One firm increases prices, the other firms follow the lead, and one firm expands its capacity and the competitors copy for fear that they may be left in a disadvantageous position in the near future. Based on this, Knickerbockers’ argued that a similar type of imitative behavior characterizes foreign direct investment. Taking an example of an oligopoly in the U. S, in which three firms Q, R and S dominate the market, firm Q decides to change the packaging of its products and brands. Apparently, firms R and S reflect in case this venture is successful, it may possibly lead to increased customer preference on the products and brands of firm Q hence giving the firm the advantage of properly packaged brands and the first firm to introduce such kind of packaging. Besides firm Q might realize some customer needs that other firms have not yet discovered and start working on them. Given these options, firm R and S decide to imitate firm Q and start packing their products in a similar manner (Hill 2011).
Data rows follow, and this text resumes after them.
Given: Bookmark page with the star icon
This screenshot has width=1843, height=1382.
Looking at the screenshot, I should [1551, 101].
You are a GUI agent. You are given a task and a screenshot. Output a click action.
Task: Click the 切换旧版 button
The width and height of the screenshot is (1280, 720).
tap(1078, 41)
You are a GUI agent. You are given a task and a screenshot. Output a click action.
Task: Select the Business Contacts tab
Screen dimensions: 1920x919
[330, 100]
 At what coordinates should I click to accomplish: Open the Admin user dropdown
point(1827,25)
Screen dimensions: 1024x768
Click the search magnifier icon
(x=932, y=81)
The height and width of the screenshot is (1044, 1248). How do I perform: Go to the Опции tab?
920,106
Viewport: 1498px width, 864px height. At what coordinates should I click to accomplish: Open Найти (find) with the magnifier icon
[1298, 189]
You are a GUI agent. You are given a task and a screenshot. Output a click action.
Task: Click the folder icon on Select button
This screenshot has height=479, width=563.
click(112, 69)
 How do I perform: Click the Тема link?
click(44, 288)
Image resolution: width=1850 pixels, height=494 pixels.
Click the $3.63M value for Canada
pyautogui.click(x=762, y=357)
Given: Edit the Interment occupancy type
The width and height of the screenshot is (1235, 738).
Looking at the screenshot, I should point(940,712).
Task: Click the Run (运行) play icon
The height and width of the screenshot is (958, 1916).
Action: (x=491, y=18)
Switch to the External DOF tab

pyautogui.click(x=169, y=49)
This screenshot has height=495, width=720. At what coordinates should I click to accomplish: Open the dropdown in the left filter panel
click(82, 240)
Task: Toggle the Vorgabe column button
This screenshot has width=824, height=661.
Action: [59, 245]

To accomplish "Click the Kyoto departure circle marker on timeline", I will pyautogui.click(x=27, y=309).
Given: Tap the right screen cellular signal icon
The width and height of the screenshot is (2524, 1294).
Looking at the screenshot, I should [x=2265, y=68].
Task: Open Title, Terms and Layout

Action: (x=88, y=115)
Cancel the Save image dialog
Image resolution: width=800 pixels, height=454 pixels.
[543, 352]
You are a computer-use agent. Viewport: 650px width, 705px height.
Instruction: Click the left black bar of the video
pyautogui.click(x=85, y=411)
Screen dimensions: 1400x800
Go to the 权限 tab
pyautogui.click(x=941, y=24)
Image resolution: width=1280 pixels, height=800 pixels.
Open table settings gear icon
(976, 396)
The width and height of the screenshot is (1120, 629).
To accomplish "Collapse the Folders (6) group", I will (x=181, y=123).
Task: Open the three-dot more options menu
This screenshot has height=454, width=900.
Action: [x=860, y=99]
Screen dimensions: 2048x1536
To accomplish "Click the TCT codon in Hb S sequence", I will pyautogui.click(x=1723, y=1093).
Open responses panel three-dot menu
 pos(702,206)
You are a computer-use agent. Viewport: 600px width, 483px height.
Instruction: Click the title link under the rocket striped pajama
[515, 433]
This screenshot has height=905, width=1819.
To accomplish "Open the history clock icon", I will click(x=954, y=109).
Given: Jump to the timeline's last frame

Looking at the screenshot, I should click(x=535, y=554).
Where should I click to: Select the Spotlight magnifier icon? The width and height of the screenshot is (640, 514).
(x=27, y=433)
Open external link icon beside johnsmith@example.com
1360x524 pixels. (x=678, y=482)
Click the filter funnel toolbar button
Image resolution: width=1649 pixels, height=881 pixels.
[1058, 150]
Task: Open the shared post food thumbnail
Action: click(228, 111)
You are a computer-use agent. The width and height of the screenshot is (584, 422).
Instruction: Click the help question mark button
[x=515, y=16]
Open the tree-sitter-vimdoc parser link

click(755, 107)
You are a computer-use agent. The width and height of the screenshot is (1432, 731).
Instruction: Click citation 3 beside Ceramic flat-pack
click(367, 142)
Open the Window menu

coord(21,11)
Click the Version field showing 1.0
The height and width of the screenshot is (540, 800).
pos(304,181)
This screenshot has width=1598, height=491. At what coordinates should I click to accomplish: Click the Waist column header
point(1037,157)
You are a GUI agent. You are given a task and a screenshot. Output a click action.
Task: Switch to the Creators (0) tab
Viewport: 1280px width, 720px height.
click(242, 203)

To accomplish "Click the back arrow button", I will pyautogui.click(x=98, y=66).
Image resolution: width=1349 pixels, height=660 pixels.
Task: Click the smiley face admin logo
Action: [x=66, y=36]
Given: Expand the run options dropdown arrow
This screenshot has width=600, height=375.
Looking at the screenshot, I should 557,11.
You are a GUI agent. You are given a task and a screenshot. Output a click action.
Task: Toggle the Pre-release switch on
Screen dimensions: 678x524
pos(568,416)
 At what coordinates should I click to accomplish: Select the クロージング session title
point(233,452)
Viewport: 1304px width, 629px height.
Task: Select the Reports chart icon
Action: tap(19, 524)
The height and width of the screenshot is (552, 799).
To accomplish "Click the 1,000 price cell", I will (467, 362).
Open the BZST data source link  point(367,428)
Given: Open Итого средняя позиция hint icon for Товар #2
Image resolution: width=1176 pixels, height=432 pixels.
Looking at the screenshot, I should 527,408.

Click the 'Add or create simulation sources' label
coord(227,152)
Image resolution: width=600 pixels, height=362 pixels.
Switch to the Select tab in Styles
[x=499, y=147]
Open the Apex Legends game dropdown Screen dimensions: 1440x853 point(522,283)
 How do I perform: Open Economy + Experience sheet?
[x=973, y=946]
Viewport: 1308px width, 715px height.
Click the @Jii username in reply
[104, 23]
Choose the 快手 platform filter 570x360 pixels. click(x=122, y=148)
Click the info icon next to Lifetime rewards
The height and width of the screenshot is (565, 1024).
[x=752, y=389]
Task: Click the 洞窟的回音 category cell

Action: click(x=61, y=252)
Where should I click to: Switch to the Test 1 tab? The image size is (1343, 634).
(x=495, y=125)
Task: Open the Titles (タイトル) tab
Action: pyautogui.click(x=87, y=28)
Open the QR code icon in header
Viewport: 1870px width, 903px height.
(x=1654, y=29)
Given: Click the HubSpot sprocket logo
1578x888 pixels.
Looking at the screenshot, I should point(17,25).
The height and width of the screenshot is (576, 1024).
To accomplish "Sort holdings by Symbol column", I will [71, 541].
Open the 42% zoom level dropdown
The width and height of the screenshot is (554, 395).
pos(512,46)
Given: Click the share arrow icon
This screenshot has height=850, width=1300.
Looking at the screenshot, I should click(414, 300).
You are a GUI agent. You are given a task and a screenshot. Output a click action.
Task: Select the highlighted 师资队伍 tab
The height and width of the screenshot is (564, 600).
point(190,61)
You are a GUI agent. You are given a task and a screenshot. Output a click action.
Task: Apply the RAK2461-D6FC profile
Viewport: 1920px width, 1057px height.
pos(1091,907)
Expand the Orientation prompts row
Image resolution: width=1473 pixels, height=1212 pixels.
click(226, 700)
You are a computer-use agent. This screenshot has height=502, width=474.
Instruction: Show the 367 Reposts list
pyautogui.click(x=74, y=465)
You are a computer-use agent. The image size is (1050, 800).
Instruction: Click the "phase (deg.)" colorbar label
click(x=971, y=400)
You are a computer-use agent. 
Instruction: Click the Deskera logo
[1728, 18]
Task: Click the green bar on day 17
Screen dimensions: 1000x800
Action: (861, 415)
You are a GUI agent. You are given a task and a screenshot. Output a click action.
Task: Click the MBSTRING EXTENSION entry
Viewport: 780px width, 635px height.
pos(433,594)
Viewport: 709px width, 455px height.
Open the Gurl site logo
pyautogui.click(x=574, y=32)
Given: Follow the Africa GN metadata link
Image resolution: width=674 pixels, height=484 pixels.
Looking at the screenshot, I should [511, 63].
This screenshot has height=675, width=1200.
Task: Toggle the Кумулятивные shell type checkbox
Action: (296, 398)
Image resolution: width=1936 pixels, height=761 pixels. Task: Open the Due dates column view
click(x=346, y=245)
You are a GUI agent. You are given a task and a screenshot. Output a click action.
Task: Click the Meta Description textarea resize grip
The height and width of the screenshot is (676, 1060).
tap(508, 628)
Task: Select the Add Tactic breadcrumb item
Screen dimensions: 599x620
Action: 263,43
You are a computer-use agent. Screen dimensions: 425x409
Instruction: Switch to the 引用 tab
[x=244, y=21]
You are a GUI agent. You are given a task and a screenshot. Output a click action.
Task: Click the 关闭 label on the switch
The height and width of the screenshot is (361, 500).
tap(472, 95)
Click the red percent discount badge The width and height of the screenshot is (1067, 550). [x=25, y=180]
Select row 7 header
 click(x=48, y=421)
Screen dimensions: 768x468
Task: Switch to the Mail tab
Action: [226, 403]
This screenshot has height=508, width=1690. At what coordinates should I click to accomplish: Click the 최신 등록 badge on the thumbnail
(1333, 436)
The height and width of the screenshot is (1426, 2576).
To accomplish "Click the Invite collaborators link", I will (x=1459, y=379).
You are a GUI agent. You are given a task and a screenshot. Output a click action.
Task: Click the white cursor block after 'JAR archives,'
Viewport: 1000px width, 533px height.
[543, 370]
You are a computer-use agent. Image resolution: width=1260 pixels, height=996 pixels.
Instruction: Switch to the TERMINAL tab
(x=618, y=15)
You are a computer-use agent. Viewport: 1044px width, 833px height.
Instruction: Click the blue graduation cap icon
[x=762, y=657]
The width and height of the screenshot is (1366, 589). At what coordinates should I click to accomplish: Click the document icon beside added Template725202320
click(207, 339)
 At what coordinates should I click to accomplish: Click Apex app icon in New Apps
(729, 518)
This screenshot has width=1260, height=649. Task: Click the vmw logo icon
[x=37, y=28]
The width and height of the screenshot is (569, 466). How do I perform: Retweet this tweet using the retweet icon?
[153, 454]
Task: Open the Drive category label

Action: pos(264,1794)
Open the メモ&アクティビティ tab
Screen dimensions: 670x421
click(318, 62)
According to Hill (2011) there is sufficient evidence that such imitative characteristics lead to foreign direct investment. As a matter of fact, studies that looked at foreign direct investment by firms in the United States during the 1950s and 1960s indicate that organizations based in industries that are oligopolistic tended to imitate one another’s FDI.
A similar occurrence has been observed with reference to foreign direct investment undertaken by firms in Japan during the 1980s. For example, Nissan and Toyota responded in kind to investments by Honda in Europe and the United Sates by undertaking their own foreign direct investment in Europe and the United States. Moreover, it’s possible to expand Knickerbockers’ strategic behaviour theory to embrace the multipoint competition concept. Actually, multipoint competition results when two or more businesses come across each other in distinct national markets, regional markets, or industries. However, economic theory puts forward that to a certain extent like chess players jockeying for advantage, organizations will attempt to match the moves of one another in various markets to make an effort to hold one another in check. The main idea is to make sure that a competitor doesn’t gain a demanding position in one market and after that use the profits generated to minimize attacks that are competitive to other markets (Erdilek 1985, p. 68).
In relation to Hill (2011), Samsung Mobile Phone Company and Nokia Phone Company for instance, compete against one another in the global market. If Nokia enters a certain foreign market, Samsung will follow the lead. Surprisingly, Samsung feels compelled to imitate Nokia in order to ensure that Nokia doesn’t gain a position that is dominant in the global market that it could possibly leverage to gain competitive advantage in other markets. Nevertheless, the contrary also hold, with Nokia imitating Samsung when the firm is the first one to go into a foreign market.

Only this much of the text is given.